▸ Data items:
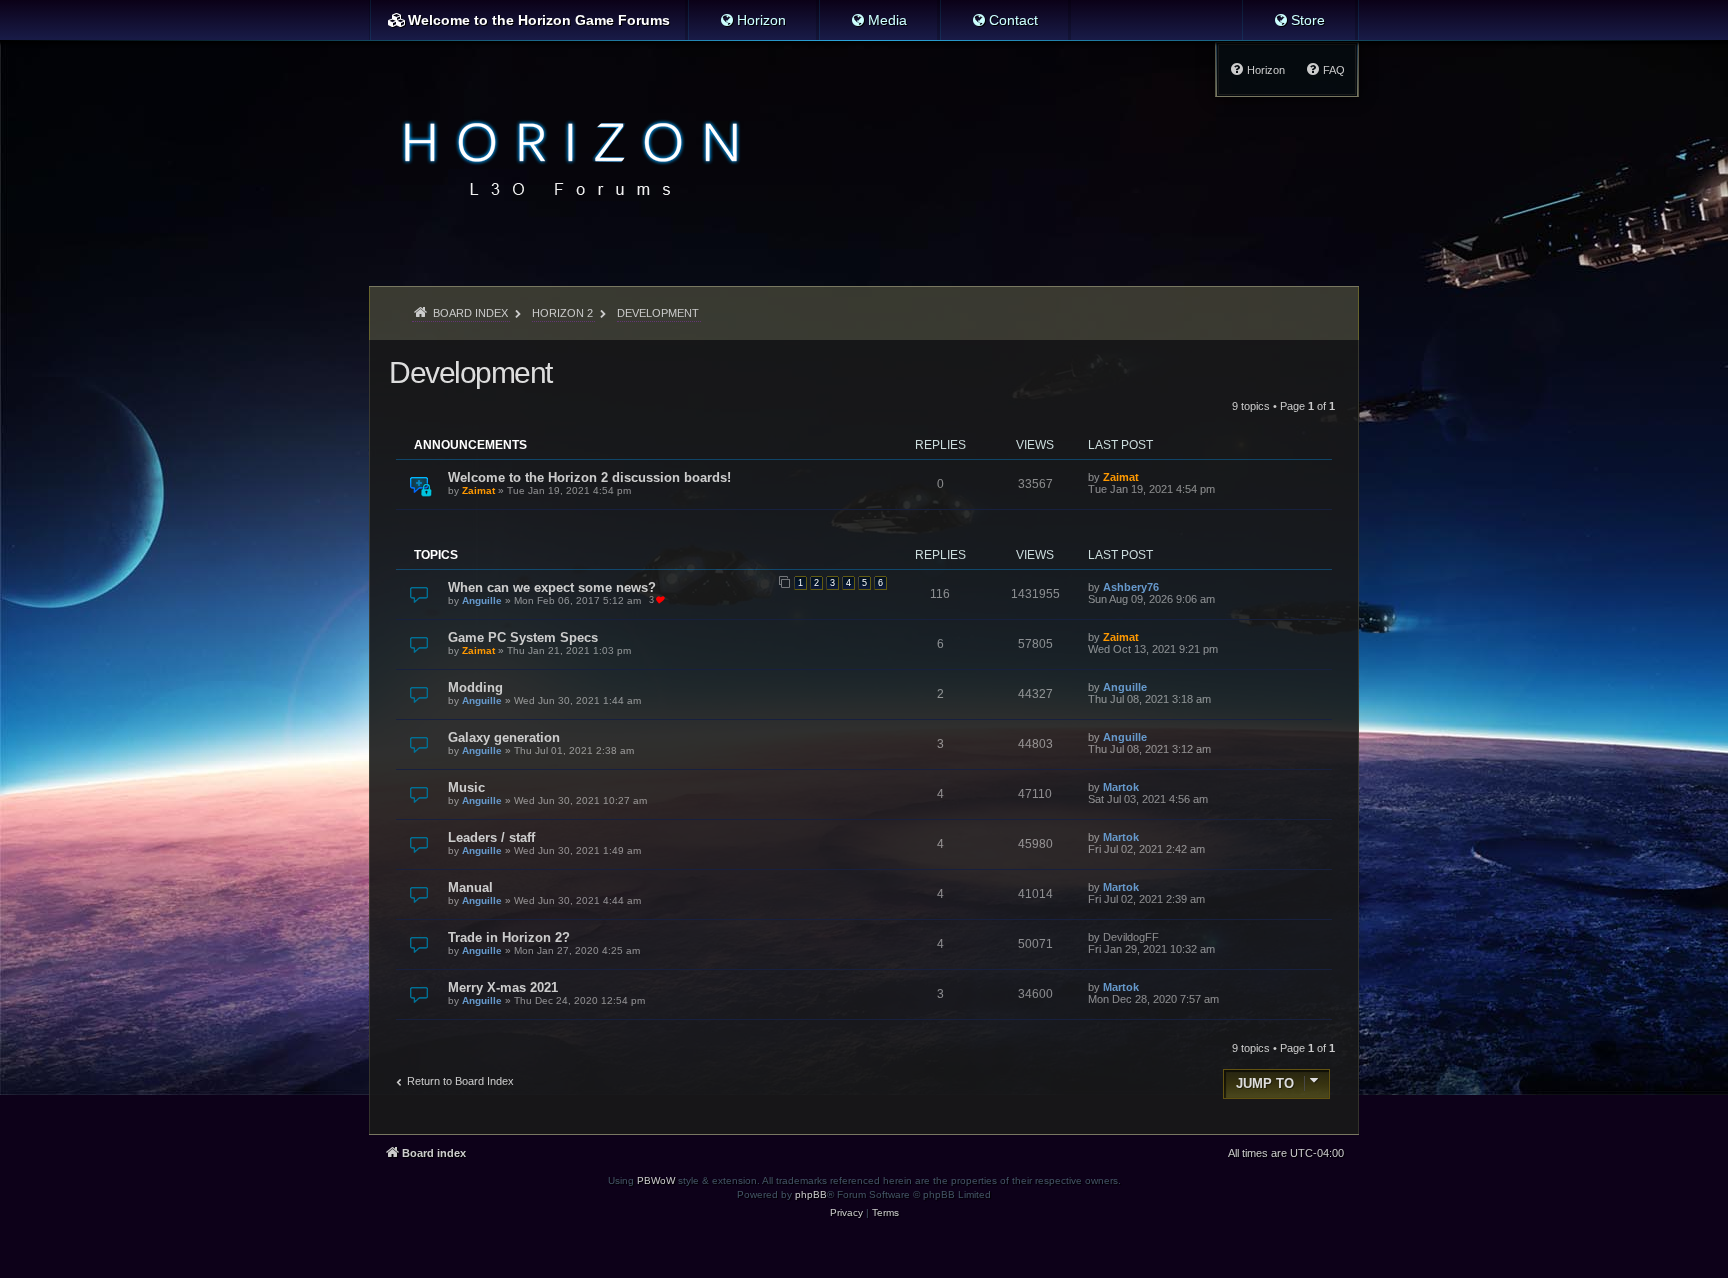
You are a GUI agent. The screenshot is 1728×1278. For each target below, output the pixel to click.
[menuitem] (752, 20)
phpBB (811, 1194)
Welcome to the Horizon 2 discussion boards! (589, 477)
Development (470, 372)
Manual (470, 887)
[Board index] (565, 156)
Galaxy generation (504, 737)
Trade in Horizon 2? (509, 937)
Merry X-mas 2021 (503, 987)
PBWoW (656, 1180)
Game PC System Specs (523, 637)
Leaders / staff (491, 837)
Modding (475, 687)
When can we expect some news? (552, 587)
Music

▸ Directions for this task:
Your answer should be the lines above that contain the word "Horizon", copied out.

▸ Task result:
Welcome to the Horizon 2 discussion boards! (589, 477)
Trade in Horizon 2? (509, 937)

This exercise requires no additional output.